Unrestricted compositions
JuLie.Compositions
— Typestruct Compositions{T<:Integer}
Returns an iterator over all compositions of an integer n. The iterator simply iterates over compositions of n into k parts for 1 ≤ k ≤ n using CompositionsFixedNumParts
.
Examples
JuLie.compositions
— Methodcompositons(n::Integer)
Returns the full list of compositions of n using the Compositions
iterator.
JuLie.num_compositions
— Methodnum_compositions(n::Integer)
The number of compositions of an integer $n ≥ 0$ is equal to
\[\left\lbrace \begin{array}{ll} 1 & \text{if } n = 0 \\ 2^{n-1} & \text{if } n ≥ 1 \;. \end{array} \right.\]

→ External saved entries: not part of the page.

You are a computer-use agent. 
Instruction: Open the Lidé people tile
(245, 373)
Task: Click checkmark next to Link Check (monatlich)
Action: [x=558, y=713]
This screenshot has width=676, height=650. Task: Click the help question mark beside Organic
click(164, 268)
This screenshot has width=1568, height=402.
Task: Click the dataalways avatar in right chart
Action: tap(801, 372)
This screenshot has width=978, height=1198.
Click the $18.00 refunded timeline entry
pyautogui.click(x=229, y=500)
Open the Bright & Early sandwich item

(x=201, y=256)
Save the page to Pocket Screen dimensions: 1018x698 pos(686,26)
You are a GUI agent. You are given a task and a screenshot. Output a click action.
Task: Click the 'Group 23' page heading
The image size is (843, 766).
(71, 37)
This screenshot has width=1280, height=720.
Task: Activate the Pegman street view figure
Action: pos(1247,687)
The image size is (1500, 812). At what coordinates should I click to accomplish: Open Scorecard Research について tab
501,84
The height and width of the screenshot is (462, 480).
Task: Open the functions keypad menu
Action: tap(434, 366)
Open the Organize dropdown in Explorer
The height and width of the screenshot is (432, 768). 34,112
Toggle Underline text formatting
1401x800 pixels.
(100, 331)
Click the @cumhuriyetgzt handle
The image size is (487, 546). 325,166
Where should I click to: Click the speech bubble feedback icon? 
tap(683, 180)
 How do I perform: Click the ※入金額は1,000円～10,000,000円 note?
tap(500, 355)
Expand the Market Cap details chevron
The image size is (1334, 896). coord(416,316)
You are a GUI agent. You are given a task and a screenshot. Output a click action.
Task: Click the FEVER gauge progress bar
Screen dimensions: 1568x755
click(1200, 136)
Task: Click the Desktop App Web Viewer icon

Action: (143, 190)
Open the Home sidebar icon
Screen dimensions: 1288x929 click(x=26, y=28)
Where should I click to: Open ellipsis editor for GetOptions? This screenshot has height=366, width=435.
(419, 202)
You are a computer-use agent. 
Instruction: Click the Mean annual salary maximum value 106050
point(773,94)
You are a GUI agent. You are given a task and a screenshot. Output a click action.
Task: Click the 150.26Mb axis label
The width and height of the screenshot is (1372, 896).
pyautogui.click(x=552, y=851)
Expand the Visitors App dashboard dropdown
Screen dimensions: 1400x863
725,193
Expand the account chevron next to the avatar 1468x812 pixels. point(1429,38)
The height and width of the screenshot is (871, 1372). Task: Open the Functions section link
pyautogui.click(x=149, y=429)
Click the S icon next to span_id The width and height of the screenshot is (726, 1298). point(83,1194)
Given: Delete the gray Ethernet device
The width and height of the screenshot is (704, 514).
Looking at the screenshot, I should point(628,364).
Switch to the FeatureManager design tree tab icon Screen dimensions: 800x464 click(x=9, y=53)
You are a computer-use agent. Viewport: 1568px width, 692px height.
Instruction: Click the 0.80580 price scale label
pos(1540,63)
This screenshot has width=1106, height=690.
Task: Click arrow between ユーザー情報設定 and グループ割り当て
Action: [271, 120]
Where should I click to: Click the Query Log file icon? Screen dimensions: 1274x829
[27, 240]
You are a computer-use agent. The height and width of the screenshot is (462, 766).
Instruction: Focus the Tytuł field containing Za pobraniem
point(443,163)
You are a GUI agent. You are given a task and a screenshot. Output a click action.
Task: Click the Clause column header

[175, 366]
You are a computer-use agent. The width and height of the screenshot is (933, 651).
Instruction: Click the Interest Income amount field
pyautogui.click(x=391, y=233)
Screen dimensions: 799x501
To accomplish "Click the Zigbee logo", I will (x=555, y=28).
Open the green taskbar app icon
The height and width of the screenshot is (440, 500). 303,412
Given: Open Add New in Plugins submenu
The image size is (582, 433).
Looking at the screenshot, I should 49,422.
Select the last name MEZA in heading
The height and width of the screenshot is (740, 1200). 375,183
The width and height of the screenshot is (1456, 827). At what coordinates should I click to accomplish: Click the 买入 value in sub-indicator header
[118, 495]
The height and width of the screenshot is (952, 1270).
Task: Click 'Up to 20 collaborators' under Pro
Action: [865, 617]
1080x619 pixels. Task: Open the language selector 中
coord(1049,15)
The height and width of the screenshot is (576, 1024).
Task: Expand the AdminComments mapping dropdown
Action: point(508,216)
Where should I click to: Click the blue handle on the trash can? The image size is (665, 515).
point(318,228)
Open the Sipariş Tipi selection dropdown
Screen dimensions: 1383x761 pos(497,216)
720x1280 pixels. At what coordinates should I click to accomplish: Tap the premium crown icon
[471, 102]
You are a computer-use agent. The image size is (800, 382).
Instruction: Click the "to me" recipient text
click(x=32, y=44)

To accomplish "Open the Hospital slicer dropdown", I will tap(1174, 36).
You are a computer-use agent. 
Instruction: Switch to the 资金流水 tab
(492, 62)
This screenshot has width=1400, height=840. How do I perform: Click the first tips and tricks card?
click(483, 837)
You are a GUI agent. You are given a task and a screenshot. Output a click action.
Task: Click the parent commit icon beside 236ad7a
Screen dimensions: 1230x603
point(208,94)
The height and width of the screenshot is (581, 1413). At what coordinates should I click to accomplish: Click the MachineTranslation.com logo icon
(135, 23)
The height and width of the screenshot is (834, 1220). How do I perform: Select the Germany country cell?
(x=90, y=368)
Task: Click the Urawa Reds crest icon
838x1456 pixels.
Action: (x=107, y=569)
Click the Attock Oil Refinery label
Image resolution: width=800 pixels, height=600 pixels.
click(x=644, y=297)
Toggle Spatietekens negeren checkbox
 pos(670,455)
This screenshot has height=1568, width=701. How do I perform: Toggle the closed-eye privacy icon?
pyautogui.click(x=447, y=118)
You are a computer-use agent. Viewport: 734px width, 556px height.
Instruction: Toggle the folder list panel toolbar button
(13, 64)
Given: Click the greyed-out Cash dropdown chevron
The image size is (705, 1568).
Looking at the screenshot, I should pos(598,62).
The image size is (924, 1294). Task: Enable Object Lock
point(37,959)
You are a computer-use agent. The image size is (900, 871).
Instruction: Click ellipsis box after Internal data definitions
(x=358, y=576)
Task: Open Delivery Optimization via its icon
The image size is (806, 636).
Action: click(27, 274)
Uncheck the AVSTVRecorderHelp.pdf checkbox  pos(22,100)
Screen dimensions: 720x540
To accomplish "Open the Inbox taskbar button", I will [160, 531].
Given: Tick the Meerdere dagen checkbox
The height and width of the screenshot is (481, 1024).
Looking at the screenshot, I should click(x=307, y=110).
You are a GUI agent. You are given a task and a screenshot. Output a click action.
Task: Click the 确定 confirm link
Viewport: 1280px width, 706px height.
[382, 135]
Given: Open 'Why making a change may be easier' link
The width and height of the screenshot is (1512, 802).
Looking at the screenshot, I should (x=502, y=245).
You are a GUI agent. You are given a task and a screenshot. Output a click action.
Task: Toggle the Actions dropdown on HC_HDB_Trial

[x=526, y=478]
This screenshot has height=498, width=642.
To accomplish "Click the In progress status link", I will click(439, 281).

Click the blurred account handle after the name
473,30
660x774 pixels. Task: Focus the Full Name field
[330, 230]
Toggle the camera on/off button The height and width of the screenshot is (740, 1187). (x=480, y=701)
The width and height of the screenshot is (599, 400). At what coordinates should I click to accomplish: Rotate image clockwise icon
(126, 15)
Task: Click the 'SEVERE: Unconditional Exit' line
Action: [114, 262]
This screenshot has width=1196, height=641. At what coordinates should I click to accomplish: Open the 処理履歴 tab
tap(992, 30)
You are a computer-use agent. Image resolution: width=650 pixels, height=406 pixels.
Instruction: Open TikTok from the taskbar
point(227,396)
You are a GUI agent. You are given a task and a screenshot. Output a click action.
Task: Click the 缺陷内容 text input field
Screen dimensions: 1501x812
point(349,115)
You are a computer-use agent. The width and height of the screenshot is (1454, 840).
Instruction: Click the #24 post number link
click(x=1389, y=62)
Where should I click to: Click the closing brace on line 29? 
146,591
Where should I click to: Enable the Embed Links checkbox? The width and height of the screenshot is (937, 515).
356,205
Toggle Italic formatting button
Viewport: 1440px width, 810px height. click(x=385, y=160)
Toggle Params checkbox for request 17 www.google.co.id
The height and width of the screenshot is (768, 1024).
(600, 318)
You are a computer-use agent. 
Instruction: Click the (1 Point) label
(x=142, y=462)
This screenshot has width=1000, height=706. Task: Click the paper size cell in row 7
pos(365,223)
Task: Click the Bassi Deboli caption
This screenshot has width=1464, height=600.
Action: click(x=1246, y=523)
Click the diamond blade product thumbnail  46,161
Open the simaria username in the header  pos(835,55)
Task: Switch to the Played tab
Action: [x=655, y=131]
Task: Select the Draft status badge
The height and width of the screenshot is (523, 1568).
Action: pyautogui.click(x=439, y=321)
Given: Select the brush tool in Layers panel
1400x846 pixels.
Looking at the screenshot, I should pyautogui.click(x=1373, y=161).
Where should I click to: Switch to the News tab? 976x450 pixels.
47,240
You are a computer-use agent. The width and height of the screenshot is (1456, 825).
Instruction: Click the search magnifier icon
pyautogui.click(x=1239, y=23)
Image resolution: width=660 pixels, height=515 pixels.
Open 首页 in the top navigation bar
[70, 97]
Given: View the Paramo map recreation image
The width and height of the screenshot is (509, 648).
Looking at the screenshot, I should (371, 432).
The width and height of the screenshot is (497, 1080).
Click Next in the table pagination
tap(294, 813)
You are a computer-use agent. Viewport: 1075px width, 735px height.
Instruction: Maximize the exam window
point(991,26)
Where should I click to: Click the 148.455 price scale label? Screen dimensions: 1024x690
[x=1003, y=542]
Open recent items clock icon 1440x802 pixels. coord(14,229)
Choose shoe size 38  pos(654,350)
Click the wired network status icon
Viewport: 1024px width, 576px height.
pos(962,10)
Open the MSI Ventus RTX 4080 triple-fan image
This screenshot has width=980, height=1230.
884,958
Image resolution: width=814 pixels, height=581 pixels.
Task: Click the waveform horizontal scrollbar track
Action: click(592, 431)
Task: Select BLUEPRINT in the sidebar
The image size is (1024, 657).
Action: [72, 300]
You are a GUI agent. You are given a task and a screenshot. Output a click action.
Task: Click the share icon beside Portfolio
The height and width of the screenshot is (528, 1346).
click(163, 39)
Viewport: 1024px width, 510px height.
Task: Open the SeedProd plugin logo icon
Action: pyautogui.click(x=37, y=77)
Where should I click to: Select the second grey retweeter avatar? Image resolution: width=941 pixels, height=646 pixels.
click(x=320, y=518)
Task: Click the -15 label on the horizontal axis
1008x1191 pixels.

See Corollary 5.4 of Bóna (2017).
References
- The On-Line Encyclopedia of Integer Sequences, A011782
- Bóna, M. (2017). A Walk Through Combinatorics (Fourth Edition). World Scientific.
Restricted compositions
JuLie.compositions
— Methodcompositons(n::Integer, k::Integer)
Returns the full list of compositions of n into k parts using the CompositionsFixedNumParts
iterator.
JuLie.num_compositions
— Methodnum_compositions(n::Integer, k::Integer)
The number of compositions of an integer $n ≥ 0$ into $k ≥ 0$ parts is equal to
\[\left\lbrace \begin{array}{ll} 1 & \text{if } n=k=0 \\ {n-1 \choose k-1} & \text{otherwise} \;. \end{array} \right.\]
See Corollary 5.3 of Bóna (2017).
References
- Bóna, M. (2017). A Walk Through Combinatorics (Fourth Edition). World Scientific.